Isn’t that precisely what responsibility is, protecting others from
becoming infected? This begs questions about, does responsibility mean simply
disclosing your status? *surely this is
more than a pair of underwear that state your HIV+, I for one, at that point in
time, don’t stop to read the underwear very often. (Though I am looking into
buying a pair, because they were super cute and why not ?!?! I don’t drink Jaeger, but I wear that T-Shirt)
Does being responsible mean having a
conversation about the role sexually (bottom VS Top – This I won’t get into
because My mom reads this blog) and what the risk factors are? (Your risk is decidedly lower if you are a
top, and your partner is the positive one, when the partner/bottom is
undetectable viral load etc…)
The bigger question
this brings to mind for me is, where are we headed in terms of “ending AIDS?”
We talk about
Community Planning Groups. And we talk about an AIDS Free Generation. As my friend Javier recently commented on my
FB post, this “AIDS free Generation” seem to be the agenda of politicians and scientists,
not of the community.
So then my question
is, how do we decide what the community wants? And who is this community?

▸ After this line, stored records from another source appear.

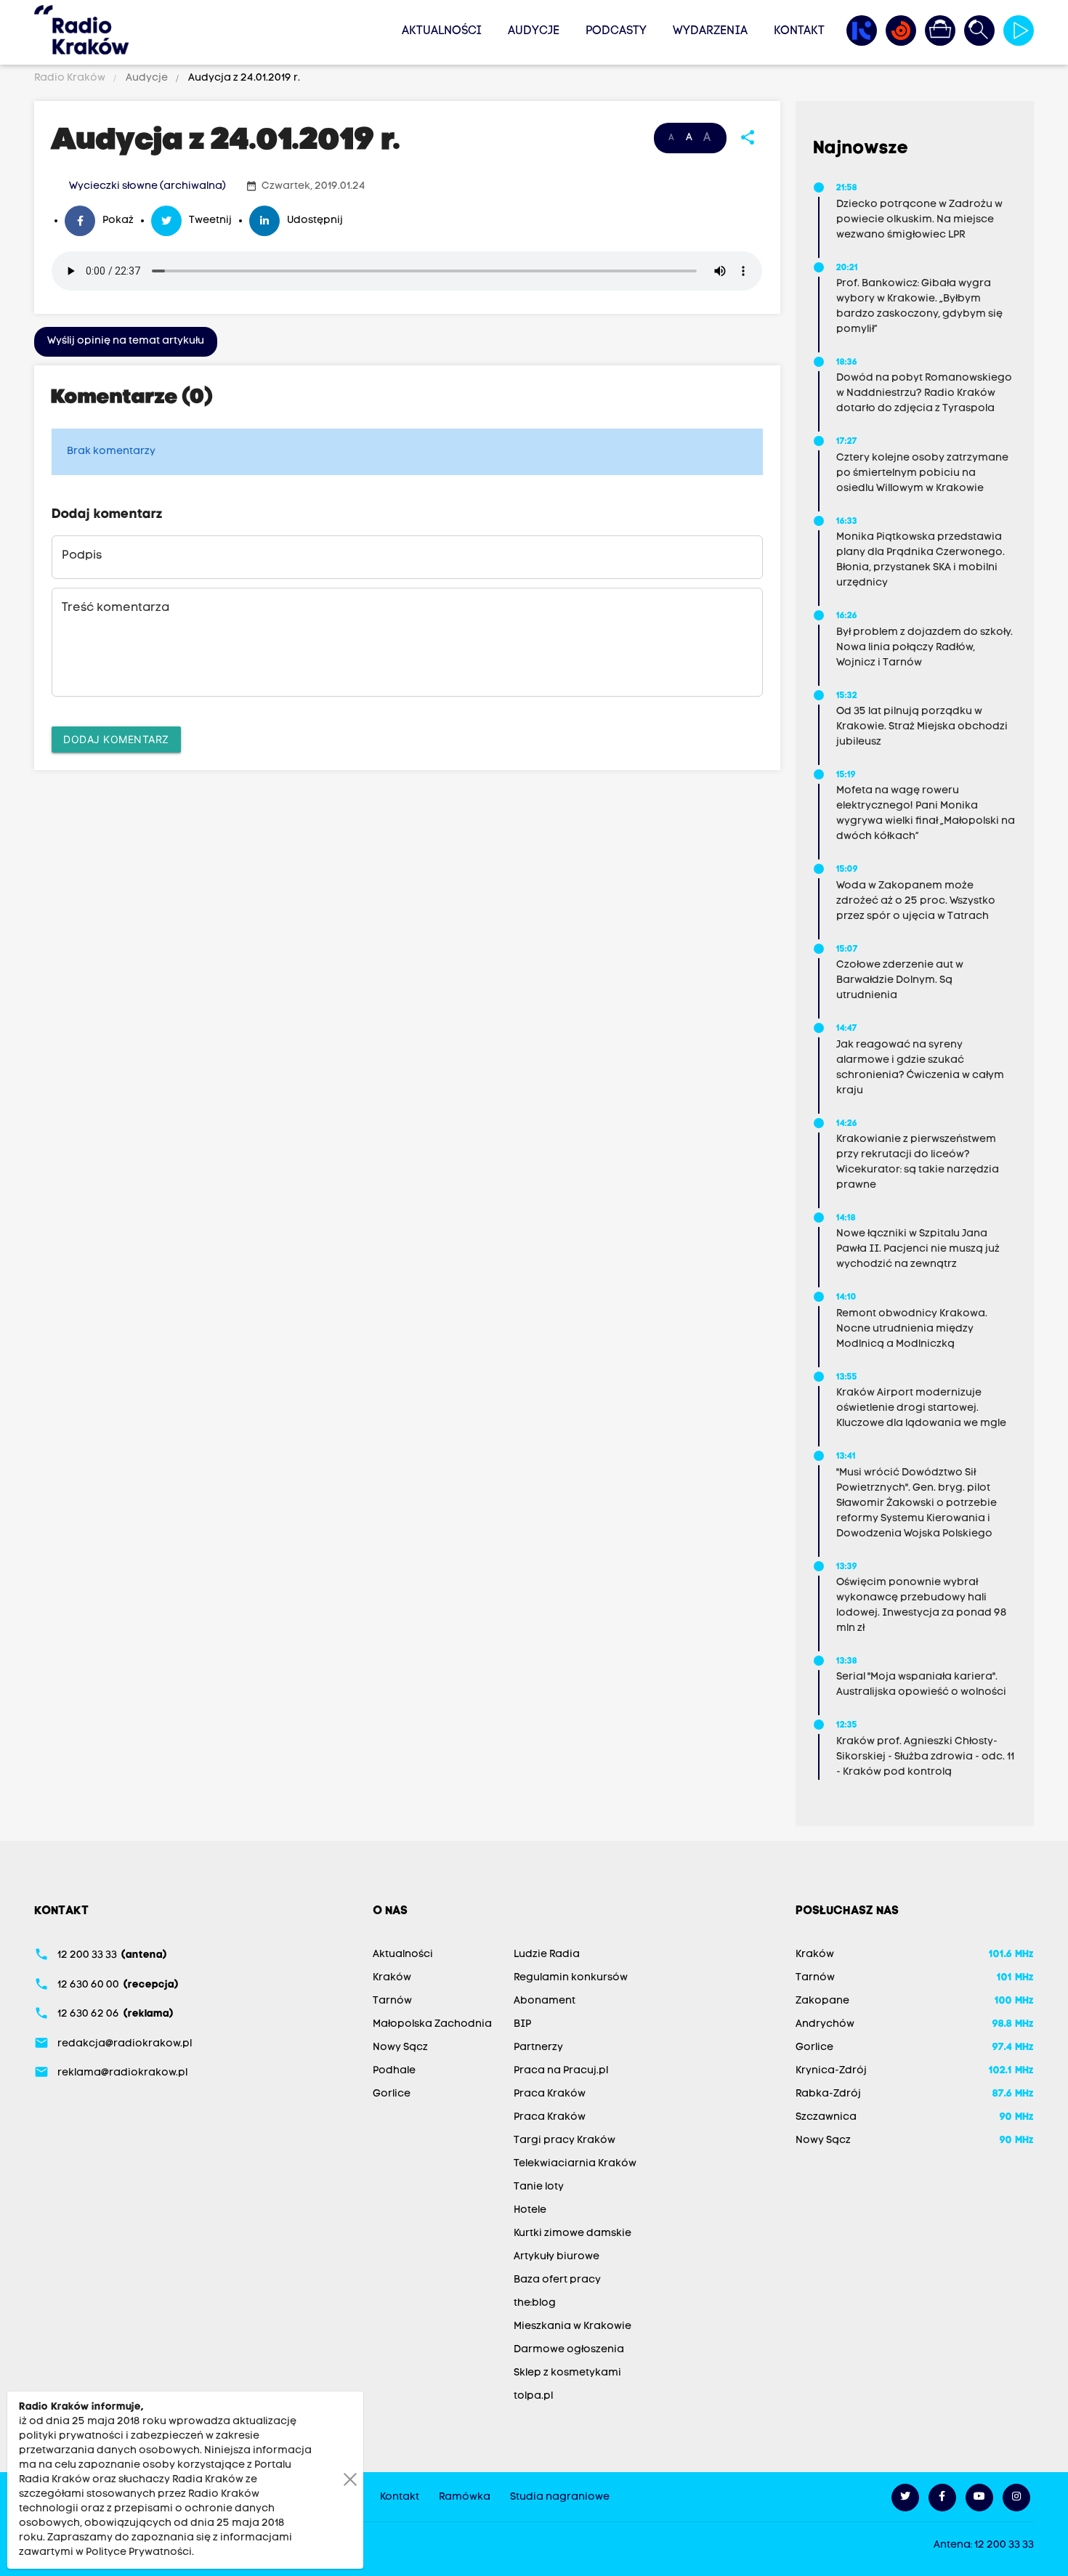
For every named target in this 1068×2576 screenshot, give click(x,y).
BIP (522, 2024)
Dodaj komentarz (116, 739)
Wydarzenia (710, 31)
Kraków (392, 1977)
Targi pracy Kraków (564, 2140)
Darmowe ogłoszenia (569, 2349)
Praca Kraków (550, 2094)
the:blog (535, 2303)
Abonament (544, 2001)
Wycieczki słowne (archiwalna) (147, 186)
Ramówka (464, 2497)
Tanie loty (539, 2187)
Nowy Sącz (400, 2047)
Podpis (82, 556)
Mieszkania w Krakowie (572, 2326)
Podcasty (616, 31)
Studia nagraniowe (560, 2497)
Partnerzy (538, 2047)
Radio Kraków (71, 78)
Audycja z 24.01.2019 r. (243, 78)
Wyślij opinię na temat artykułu (125, 341)
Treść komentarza (115, 608)
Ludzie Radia (547, 1954)
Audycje (533, 31)
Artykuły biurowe (556, 2256)
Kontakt (799, 31)
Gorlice (391, 2094)
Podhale (394, 2070)
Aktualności (442, 31)
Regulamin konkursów (571, 1977)
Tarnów (392, 2001)
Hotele (530, 2210)
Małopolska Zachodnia (432, 2024)
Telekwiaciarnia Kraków (575, 2163)
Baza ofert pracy (557, 2280)
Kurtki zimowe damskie (572, 2233)
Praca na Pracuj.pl (561, 2070)
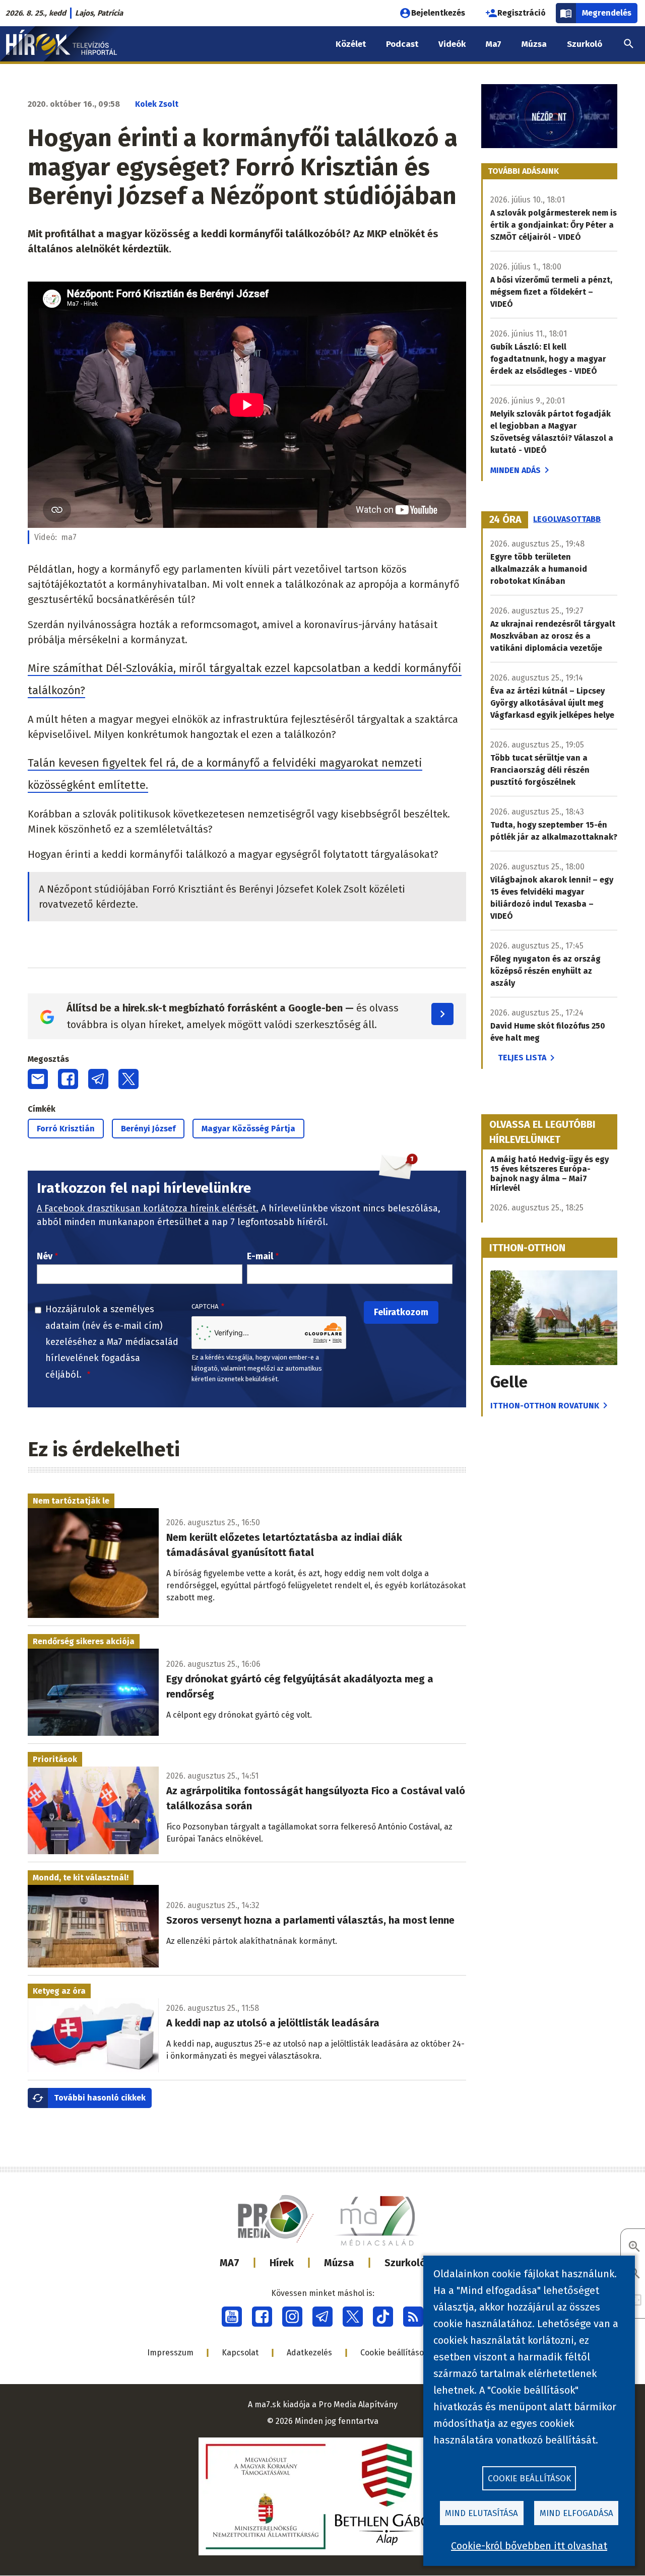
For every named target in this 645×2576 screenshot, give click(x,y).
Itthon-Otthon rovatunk (544, 1405)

Should we be talking only to those who are positive, about what we need? That
seems unfair as it is as much my battle as a negative person as it is the positive
friends and loved ones of mine. I mean I
am just as concerned with making sure I do not become Positive, and protecting
my other loved ones, as I am alleviating the virus and its accompanying
struggles for those who are.
So I ask, what do we
do now?
How do we tackle responsibility?
How do we determine the agenda? Is treatment really the primary goal? What does
access to treatment mean in a world of STIGMA and SHAME? Transportation issues,
healthcare affordability issues. Disclosure issues. Counseling and
understanding issues.
What is the next
step?
I came back from DC
excited about the promise of an END to AIDS. I was hopeful that “The Last One”
Panel would soon be sewn onto the Quilt and that I would be covered with
tattooed AIDS Ribbons, and the war would be over. They would simply be badges
of honor, or scars of battle for my work and the memory of my loved ones. But
now that I have reflected upon it, I have to wonder. Are we any closer, truly
than we were a decade ago? Two? In 1984?